Thankfully, the Senate punted on a bill that would take our healthcare system backward, not forward. Many folks raised their voices with concerns about the Senate’s plans to dismantle the Affordable Care Act. It’s worth noting that the independent Congressional Budget Office found that the proposed changes would leave 22 million people in the next decade without their insurance and likely hike prices up for older Americans.
To me, this is about the people I represent. A bill negotiated behind closed doors will not include the voices or the interests of the folks I represent. With that in mind, I’m glad that the Senate has not taken up this bill. But we’ve still got work to do. I encourage you to continue making your voices heard. I’ll remain focused on working with anyone – regardless of party – to make our system work better for more people.
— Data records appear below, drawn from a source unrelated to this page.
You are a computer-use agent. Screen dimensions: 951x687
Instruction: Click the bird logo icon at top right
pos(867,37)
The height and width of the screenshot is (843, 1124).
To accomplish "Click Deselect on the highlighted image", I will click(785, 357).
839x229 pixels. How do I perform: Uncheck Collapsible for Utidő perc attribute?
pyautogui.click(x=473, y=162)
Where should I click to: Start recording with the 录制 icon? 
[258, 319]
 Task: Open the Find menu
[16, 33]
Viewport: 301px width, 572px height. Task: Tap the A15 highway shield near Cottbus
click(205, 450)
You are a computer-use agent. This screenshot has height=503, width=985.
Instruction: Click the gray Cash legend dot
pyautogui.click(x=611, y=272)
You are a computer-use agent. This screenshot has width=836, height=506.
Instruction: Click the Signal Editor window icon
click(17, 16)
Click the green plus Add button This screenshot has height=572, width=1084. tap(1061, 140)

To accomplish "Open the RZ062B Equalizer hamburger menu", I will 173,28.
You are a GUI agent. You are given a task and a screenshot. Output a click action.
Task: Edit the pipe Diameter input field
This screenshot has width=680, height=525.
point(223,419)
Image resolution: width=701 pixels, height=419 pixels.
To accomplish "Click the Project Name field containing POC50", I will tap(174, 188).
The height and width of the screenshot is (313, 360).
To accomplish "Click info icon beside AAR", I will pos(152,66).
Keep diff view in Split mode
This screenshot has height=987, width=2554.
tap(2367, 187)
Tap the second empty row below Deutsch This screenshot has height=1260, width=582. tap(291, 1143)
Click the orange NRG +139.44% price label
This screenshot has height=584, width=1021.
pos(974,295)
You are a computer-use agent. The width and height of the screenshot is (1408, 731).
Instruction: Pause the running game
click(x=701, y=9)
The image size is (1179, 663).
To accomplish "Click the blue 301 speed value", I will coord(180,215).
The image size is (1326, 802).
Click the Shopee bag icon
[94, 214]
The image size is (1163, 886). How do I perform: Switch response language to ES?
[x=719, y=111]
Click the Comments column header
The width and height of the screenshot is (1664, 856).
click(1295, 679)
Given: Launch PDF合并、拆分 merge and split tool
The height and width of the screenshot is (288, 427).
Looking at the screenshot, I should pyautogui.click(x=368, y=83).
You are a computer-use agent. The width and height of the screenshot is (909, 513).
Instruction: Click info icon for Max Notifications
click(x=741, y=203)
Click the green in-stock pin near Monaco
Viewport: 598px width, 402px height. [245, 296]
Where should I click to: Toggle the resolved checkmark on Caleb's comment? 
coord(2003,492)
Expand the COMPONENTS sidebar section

Protecting your right to vote
One of our most sacred rights is the right to vote—and we’ve seen recent attempts to suppress it. Sadly, things got worse following a U.S. Supreme Court decision known as Shelby County v. Holder. That decision took the teeth out of the Voting Rights Act.
That’s why I joined Rep. Terri Sewell in sponsoring the Voting Rights Advancement Act. This bill would address that court decision and safeguard voting rights.
I spoke on the House floor about why we should ensure that no state can discriminate by creatingbarriers to the ballot box.
Earlier this year, I became co-chair of the House Cancer Caucus, a group dedicated to combating cancer. Like many Americans, my family has been touched by cancer, and I’m dedicated to seeing us find a cure.
Last week at a briefing with fellow House Cancer Caucus co-chairs Rep. Charlie Dent and Kevin Yoder, I asked how many folks in the room had a family member impacted by cancer. As the hands shot up, I was reminded how important it is for our nation to continue investing in efforts to make medical breakthroughs. The researchers and doctors looking for a cure deserve our support.
That’s why funding for the National Institutes of Health and the National Cancer Institute remains so critical. The proposed budget from President Trump would cut the NIH by $5.8 billion and the Cancer Institute by $1 billion. That drop would mean 5,000 – 8,000 fewer research grants, slashing medical research. Unfortunately, according to an independent analysis, such a cut would also cost 90,000 jobs.
Thankfully, there seems to be bipartisan support in Congress for protecting this vital funding and keeping our nation committed to fighting cancer. As Vice Ranking Member of the Appropriations Committee, I’ll keep working hard to ensure patients have access to the best treatment, alternative therapies, and pain relief.
Watch this video to see my remarks before the briefing.
Art in the Capitol
Congratulations to Amaya Belden-Reeves, winner of the Congressional Art Competition. Her work now hangs in the tunnel on the way to the Capitol along with those of other high school students. Great work Amaya (and nice enthusiasm in the photo!)
Working for you
I had the honor of visiting Bremerton’s Emmanuel Apostolic Church for their celebration of graduates. Thanks to Bishop Larry Robertson for the kind welcome. And congratulations to all of the graduates!
Tess and I had a Fathom O Fun at the Port Orchard Fathoms O Fun Parade. We got to take a ride in an awesome 1962 Ford Galaxie Convertible)!